▶ Required work:
Only the lines from the start of the entries up to and including the line with "The image size is (493, 364)." should be written out, exactly as they stand.

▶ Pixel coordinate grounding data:
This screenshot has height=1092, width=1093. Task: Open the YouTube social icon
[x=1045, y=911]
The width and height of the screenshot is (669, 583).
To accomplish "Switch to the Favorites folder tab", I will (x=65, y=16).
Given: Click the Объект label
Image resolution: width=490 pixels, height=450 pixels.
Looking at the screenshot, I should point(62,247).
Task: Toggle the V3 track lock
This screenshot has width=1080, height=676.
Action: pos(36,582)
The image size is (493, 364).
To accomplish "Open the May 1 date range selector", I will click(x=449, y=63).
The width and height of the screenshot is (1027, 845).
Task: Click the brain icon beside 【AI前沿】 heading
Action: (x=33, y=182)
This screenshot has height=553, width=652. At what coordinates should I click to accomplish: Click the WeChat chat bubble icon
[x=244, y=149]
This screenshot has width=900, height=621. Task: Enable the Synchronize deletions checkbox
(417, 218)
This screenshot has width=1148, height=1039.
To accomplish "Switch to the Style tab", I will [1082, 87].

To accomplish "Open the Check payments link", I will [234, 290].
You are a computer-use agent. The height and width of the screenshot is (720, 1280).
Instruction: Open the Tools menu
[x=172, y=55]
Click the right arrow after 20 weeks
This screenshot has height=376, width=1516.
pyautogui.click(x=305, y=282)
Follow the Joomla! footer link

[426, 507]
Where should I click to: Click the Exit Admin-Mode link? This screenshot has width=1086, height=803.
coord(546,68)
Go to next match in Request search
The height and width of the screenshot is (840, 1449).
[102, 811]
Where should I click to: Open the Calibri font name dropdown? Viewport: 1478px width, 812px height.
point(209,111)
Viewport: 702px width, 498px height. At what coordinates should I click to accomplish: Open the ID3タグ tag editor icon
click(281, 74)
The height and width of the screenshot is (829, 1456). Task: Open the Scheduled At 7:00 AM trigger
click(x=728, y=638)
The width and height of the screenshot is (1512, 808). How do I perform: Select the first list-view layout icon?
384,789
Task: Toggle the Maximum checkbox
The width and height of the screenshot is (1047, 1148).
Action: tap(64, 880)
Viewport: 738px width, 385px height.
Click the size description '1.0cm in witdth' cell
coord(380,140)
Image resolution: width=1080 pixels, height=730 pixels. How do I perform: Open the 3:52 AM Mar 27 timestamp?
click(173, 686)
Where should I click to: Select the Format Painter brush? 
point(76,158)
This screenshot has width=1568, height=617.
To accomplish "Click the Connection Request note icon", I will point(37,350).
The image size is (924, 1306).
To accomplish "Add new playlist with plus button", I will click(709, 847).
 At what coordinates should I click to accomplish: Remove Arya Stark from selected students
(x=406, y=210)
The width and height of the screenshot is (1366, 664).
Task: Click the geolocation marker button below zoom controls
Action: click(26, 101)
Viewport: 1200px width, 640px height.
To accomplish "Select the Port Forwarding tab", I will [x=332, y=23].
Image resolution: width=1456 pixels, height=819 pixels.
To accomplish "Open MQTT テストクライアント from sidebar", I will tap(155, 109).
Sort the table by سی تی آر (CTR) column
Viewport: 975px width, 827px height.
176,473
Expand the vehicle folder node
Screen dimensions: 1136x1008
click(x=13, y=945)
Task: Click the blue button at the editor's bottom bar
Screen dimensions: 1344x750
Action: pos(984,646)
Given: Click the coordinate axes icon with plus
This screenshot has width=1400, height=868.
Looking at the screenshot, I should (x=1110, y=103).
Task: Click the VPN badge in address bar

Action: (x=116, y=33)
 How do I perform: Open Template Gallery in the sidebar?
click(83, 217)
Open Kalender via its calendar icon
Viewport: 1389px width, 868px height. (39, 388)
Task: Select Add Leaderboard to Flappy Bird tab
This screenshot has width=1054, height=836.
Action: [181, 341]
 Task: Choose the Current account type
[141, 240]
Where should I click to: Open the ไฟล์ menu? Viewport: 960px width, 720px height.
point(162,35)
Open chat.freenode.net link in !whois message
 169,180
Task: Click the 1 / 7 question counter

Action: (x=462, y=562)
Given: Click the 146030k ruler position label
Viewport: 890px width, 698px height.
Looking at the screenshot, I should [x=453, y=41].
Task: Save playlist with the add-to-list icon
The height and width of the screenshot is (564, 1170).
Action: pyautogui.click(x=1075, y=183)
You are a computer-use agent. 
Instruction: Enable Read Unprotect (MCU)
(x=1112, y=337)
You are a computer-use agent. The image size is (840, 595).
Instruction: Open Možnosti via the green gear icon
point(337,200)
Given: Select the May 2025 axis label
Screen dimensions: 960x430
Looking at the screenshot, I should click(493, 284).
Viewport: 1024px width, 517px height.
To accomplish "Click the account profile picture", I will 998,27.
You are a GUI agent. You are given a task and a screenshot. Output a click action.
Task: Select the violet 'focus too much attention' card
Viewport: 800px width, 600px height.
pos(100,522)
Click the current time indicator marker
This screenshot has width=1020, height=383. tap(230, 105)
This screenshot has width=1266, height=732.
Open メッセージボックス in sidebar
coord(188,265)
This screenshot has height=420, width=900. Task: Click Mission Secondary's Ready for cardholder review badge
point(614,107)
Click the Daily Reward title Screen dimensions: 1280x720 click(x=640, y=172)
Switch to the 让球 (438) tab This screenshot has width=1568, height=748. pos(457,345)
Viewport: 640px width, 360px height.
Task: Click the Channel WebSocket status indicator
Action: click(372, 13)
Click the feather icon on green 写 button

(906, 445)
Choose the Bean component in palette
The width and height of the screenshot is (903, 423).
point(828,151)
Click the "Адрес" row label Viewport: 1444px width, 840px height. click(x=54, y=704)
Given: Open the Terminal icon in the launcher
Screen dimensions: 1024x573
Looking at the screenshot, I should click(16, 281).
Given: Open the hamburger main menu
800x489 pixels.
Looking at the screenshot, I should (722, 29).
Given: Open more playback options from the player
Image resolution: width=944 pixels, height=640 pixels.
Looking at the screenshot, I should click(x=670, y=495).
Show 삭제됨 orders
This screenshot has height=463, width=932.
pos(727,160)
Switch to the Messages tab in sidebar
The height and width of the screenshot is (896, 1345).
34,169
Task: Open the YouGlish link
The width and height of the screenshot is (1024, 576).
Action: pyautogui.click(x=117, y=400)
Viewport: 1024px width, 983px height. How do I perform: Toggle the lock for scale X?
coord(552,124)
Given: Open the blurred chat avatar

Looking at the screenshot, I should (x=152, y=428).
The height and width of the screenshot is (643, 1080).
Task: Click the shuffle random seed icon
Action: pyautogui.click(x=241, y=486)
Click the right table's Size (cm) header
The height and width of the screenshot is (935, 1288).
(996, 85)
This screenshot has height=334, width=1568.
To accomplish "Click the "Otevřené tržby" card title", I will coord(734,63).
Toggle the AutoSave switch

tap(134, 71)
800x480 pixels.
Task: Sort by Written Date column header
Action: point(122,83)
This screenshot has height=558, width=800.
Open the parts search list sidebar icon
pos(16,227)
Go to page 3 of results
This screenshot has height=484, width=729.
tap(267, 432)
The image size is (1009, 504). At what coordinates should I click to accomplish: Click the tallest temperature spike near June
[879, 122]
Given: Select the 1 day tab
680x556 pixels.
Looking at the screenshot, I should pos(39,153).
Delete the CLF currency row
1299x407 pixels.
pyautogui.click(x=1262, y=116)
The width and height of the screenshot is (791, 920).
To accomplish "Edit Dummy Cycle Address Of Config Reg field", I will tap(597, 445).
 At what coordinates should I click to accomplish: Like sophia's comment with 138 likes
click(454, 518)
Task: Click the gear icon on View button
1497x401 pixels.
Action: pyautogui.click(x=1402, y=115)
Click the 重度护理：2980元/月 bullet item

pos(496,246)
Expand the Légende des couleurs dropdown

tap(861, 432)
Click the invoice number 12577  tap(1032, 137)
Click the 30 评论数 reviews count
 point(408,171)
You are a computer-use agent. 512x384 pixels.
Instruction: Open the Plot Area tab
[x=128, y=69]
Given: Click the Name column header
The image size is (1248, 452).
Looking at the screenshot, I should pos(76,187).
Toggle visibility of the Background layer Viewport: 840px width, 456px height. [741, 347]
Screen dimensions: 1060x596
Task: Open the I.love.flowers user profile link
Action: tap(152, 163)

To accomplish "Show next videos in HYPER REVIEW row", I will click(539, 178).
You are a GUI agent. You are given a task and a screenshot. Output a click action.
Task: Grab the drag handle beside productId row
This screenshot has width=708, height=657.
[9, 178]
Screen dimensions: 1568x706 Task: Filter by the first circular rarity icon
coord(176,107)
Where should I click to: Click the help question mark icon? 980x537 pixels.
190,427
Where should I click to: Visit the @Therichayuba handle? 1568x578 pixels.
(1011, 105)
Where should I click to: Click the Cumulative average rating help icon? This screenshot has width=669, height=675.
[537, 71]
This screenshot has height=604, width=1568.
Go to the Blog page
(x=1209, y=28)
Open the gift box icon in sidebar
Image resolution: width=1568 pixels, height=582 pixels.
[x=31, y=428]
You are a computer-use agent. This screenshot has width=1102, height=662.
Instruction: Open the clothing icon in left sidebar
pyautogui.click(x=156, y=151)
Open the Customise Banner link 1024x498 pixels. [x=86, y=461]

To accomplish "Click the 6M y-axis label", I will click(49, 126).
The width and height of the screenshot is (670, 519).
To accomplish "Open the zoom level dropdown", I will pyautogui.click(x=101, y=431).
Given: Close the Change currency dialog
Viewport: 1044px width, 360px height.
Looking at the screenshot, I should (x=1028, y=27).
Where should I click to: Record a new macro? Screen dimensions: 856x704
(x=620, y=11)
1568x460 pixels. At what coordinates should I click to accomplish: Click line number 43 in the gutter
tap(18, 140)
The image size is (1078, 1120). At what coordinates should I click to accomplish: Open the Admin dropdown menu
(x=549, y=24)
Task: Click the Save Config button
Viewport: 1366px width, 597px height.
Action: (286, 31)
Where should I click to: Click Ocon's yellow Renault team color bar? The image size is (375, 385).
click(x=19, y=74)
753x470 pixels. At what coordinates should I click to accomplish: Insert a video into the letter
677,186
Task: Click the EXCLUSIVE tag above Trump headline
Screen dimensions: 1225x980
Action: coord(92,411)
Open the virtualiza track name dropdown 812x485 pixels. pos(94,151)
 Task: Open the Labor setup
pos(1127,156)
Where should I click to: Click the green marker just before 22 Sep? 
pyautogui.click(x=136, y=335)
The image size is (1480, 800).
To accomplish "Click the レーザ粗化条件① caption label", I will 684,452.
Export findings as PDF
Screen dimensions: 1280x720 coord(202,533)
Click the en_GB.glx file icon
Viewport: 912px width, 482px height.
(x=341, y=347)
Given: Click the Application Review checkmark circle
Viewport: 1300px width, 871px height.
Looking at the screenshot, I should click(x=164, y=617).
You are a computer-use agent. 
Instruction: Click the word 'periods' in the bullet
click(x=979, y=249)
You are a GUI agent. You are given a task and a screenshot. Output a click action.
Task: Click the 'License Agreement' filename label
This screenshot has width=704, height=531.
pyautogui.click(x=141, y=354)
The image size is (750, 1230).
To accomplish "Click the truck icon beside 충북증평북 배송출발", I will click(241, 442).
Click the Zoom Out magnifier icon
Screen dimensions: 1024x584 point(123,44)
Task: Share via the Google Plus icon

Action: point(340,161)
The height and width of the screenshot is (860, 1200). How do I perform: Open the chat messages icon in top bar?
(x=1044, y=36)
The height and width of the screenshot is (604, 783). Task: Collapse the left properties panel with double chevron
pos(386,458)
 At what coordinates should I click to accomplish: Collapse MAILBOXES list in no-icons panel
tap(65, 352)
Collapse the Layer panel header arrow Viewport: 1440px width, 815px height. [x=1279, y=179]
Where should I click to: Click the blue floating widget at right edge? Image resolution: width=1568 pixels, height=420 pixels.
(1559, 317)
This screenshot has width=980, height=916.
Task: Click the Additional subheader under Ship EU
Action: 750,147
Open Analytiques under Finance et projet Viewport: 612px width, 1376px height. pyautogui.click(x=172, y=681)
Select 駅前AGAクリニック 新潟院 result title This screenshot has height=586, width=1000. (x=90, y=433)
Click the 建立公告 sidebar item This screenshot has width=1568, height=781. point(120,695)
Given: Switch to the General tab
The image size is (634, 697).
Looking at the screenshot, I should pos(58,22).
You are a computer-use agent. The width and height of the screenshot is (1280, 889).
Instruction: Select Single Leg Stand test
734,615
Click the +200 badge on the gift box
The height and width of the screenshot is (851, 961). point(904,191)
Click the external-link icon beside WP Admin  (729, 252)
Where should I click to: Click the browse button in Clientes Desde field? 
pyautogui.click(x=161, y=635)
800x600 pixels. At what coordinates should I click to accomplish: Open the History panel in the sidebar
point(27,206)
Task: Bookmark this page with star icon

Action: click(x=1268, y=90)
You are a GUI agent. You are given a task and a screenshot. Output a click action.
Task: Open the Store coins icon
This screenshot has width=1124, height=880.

▶ Task result:
This screenshot has height=1092, width=1093. Task: Open the YouTube social icon
[x=1045, y=911]
The width and height of the screenshot is (669, 583).
To accomplish "Switch to the Favorites folder tab", I will (x=65, y=16).
Given: Click the Объект label
Image resolution: width=490 pixels, height=450 pixels.
Looking at the screenshot, I should point(62,247).
Task: Toggle the V3 track lock
This screenshot has width=1080, height=676.
Action: pos(36,582)
The image size is (493, 364).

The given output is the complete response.